— Так это же почти сто лет! — удивилась Ольга. — Неужели за сто лет ученые не продвинулись в плане разработки методик его выявления?
— Ну, как видишь, продвинулись только недавно, — уклончиво ответил он, памятуя о своем обещании не распространяться о том, где, кто и каким способом произвел исследование в Москве.
Разумеется, Ольга никоим образом не относилась к людям, от которых Саблин намеревался скрывать что бы то ни было, тем паче она отлично знала, каким образом ему удалось устроить проведение исследования биожидкостей от трупа Кудиярова, но детали он излагать не стал.
— А клиническая картина совпадает? — спросила она. — Все-таки ты рассказываешь про этот рицин такие вещи, что слабо верится. Ну откуда он мог попасть в организм обыкновенного мастера-взрывника на Крайнем Севере? Как? Зачем? Этим средством интересуются военные, они им владеют и его применяют, ну, еще спецслужбы, вероятно. А у нас-то на Дне города он откуда взялся? Может быть, это все-таки ошибка и Кудияров был отравлен чем-то другим?
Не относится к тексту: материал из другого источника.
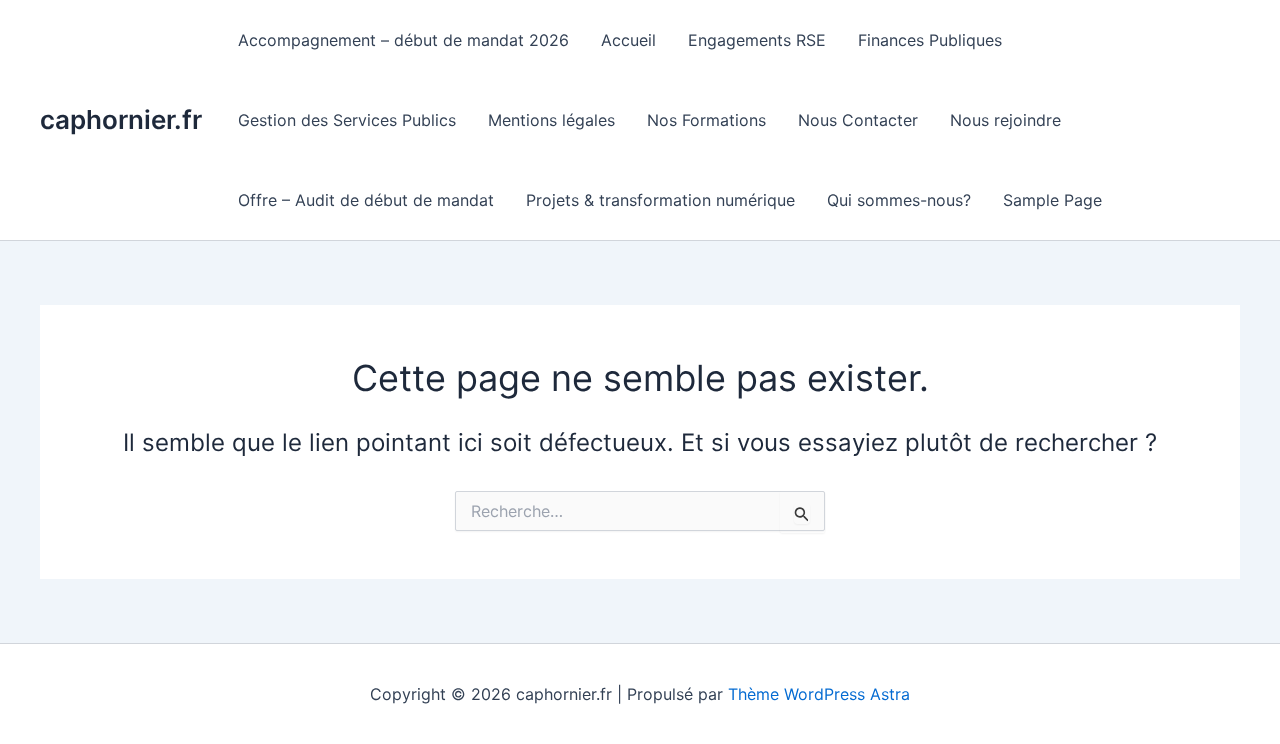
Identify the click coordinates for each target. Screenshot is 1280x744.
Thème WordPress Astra (819, 694)
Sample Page (1052, 200)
— Оль, ну чем другим? Вот смотри: во всех материалах, которые я прочитал, написано, что при отравлении рицином наблюдается симптоматика острого энтероколита, боли в животе, рвота, понос. Все это было у Кудиярова. Кроме того, быстро нарастают симптомы тяжелого обезвоживания организма и интоксикации, развивается отек головного мозга и, как следствие, появляются судороги, токсическое поражение печени и нарушение мочевыделительной функции вплоть до полного отсутствия мочи. И все это мы имели у Кудиярова. Мочевой пузырь к моменту вскрытия вообще пуст, а по меддокументам видно, что мочевыделение за несколько часов до смерти полностью прекратилось.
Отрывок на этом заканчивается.